Graded by echocardiography as mild, moderate or severe

Increase in pressure load or impaired relaxation ability of the heart can cause heart failure.

Occurs more frequent in women and in patients with hypertension and diabetes.

Severe dysfunction associated with increase risk of mortality in conditions such as: post-myocardial infarction, amyloidosis, hypertension, chronic renal insufficiency, with systolic dysfunction and with normal systolic function.

In a study of outpatients undergoing echocardiogram sudies with normal systolic dysfunction 65.2% of patients had DD, most cases being mild (Halley GM et al).

In the above study only moderate to severe disease was associated with increased mortality risk.

Associated with dyspnea.

DD is a continuum from mild asymptomatic to severe and symptomatic.

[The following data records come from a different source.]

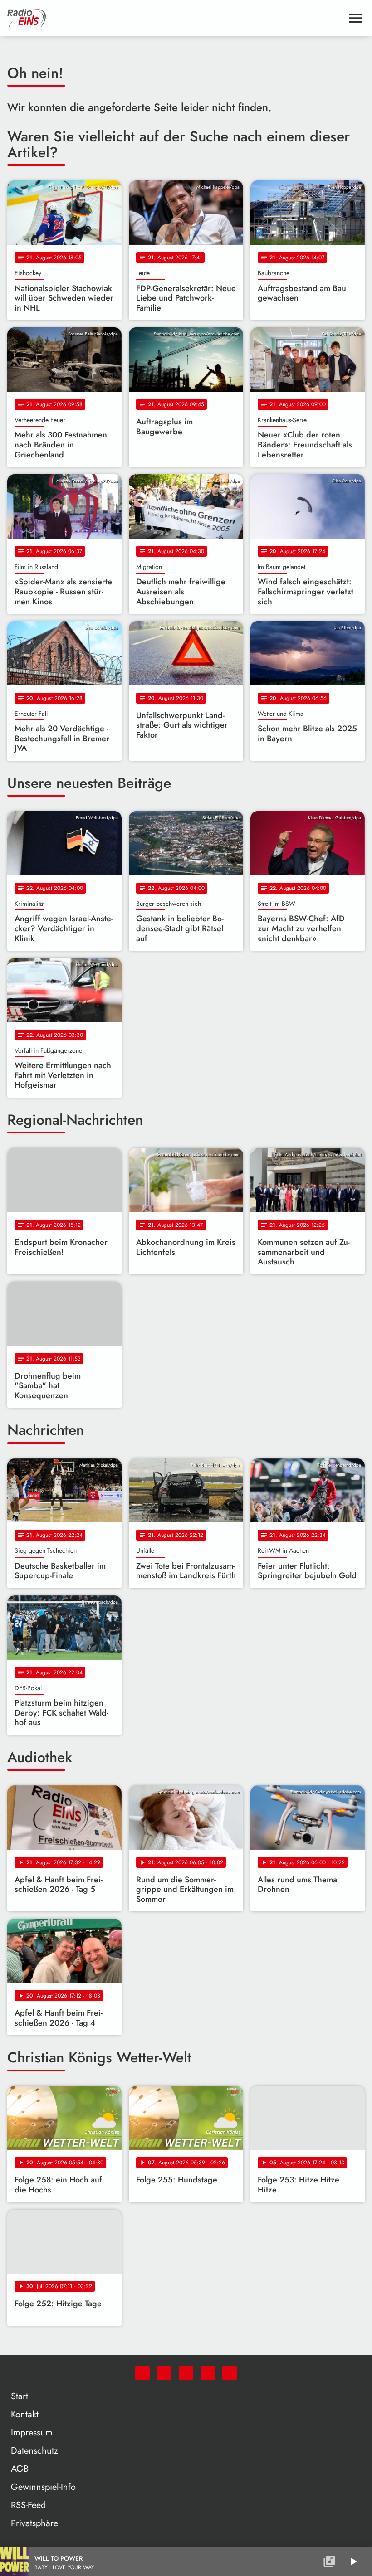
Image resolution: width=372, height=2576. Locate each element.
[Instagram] (186, 2373)
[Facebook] (164, 2373)
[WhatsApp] (142, 2373)
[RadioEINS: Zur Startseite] (175, 18)
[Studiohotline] (229, 2373)
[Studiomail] (208, 2373)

Prevaence among studied populations and in the community setting may be as high as 28%.

Incidence of CHF and symptoms occur at a rate of 31% during two years follow-up (Redfield MM et al).

Echocardiogram results for mild diastloc dysfunction is typified by abnormal myocardial relaxation with normal left atrial pressures-grade I.

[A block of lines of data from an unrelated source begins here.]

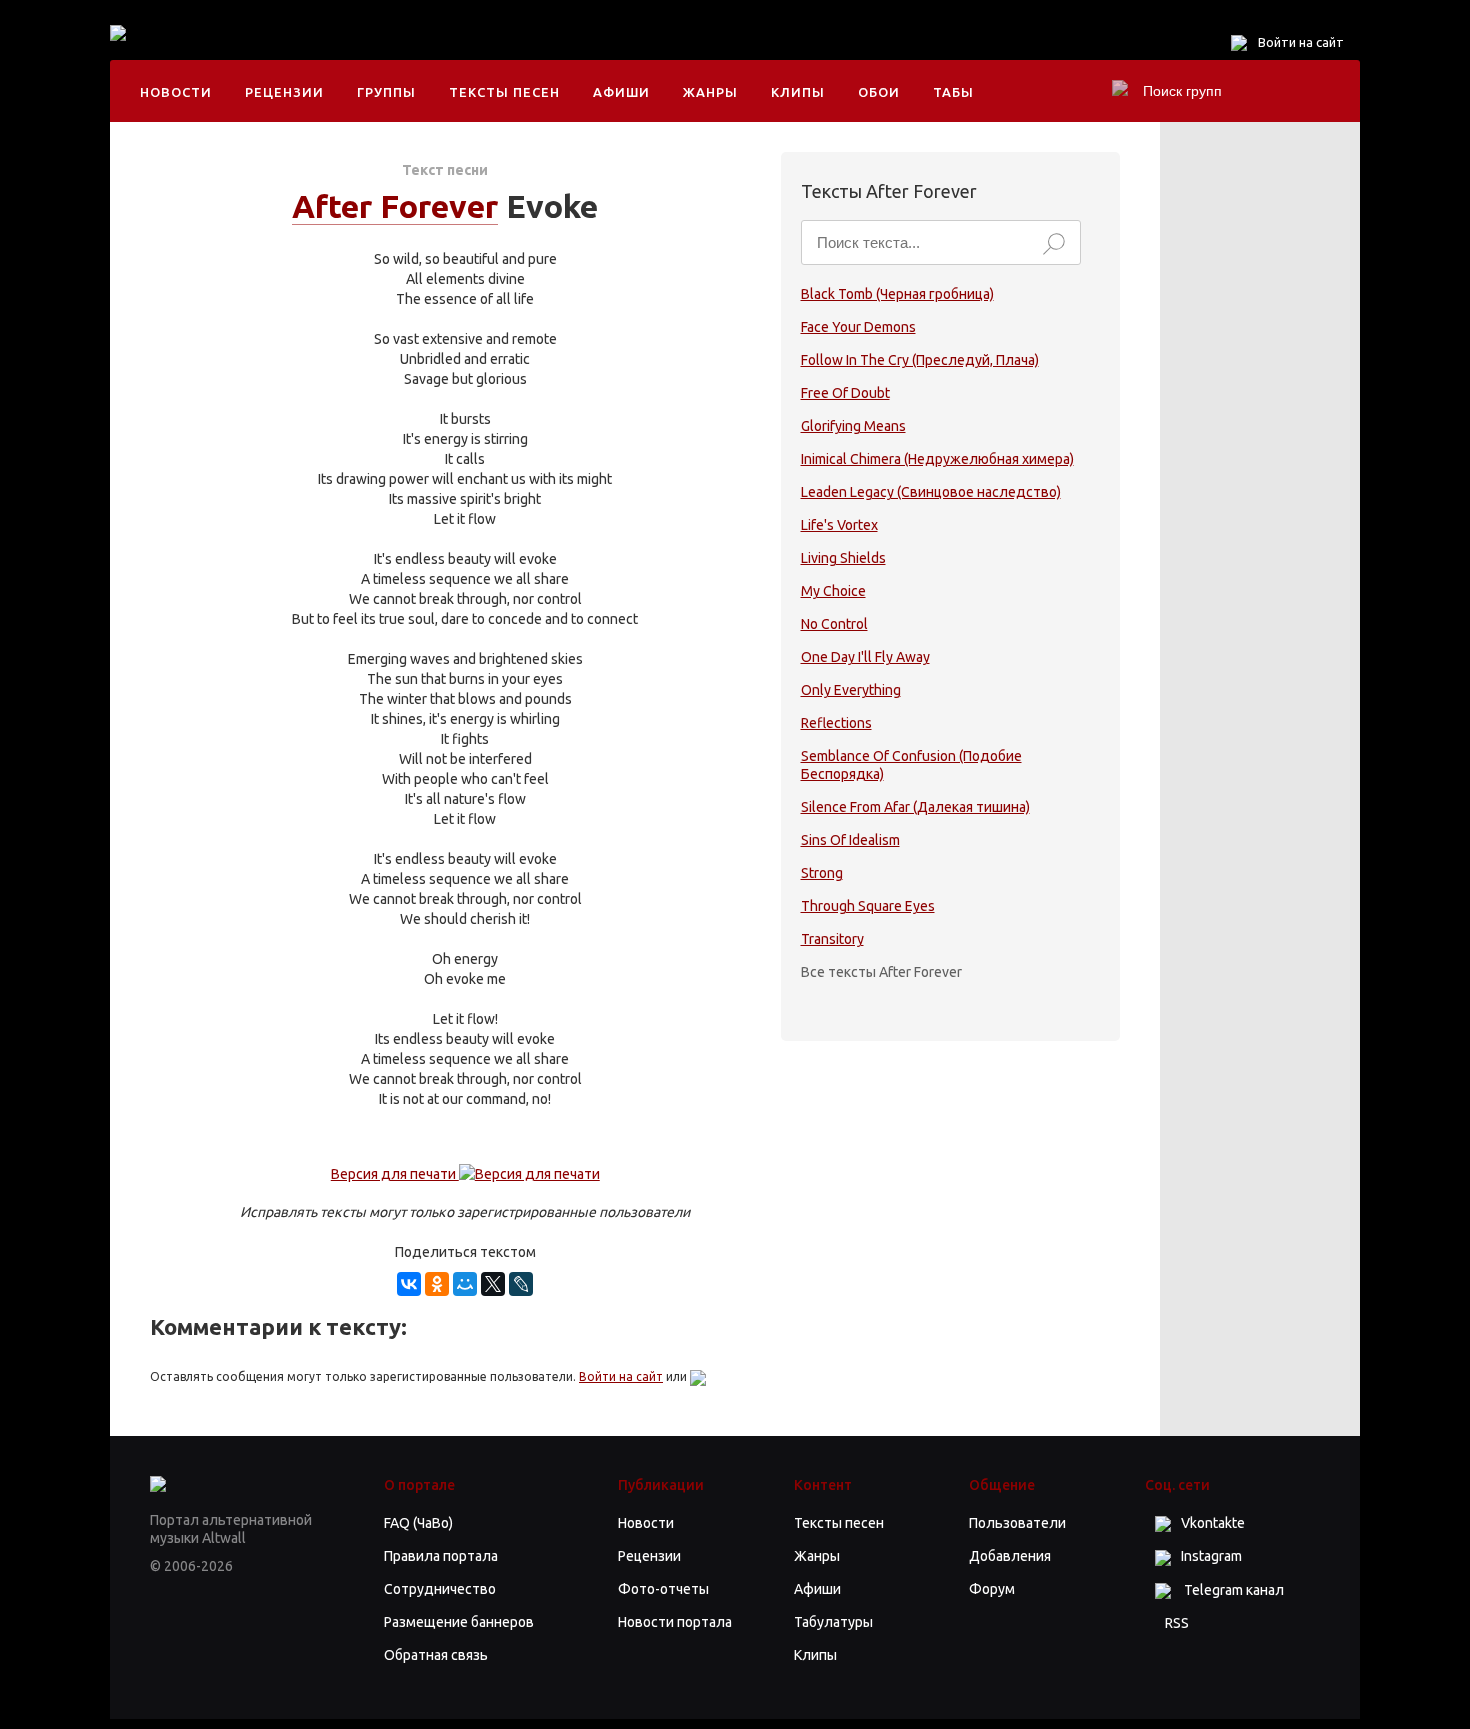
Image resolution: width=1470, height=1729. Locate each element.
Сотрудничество (440, 1589)
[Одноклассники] (437, 1284)
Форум (992, 1589)
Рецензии (284, 92)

Echocardiogram grade II findings of moderate diastolic dysfnction indicates a pseudonormal pattern, while grade III shows a restrictive pattern.

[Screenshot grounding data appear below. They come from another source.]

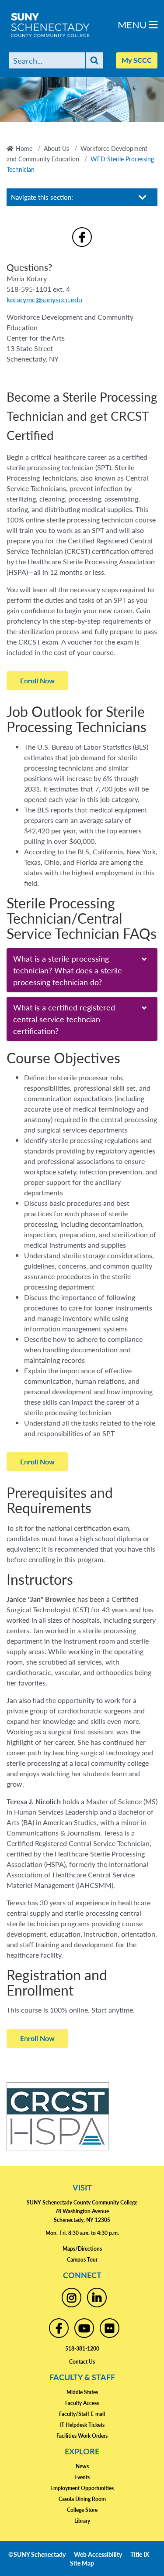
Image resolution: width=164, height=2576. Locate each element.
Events (82, 2477)
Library (82, 2521)
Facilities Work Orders (82, 2436)
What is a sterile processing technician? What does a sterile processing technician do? (67, 970)
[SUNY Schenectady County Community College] (65, 25)
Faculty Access (82, 2403)
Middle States (82, 2392)
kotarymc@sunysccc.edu (44, 299)
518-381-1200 (82, 2348)
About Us (56, 148)
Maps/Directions (82, 2248)
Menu (133, 24)
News (82, 2466)
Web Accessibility (98, 2554)
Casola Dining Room (82, 2499)
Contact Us (82, 2361)
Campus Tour (82, 2259)
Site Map (82, 2563)
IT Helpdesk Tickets (82, 2425)
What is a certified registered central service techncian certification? (64, 1019)
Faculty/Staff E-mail (82, 2414)
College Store (82, 2510)
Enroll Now (37, 681)
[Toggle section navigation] (142, 197)
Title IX (139, 2554)
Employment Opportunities (82, 2488)
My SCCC (137, 60)
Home (24, 148)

Echocardiogram findings in moderate and severe diastolic dysfunction increases in the mean left atrial pressures occur in addition to the impairment of left ventricular relaxation and compliance.

The rate of progression to clinical heart failure in patients with normal systolic function and moderate or severe diastolic dysfunction is low at two years, although there was a moderate rate of progression to the development of symptoms and hospitalizations (Correa de Sa DD et al).

Olmsted County Heart Function Study the following individuals 45 years or older who were evaluated for the presence of diastolic left and check in the function, and after four years of follow-up diastolic dysfunction prevalence increased from 23.8% to 39.2% and diastolic function grade worsened in 23.4%: diastolic dysfunction was associated with the incident heart failure in subsequent follow-up (Kane GC et al).

Longitudinal evaluation reveals that left ventricular diastolic dysfunction is highly prevalent, worsens with time and is associated with advancing age.

Persistence or progression of diastolic dysfunction is a risk factor for heart failure in elderly persons.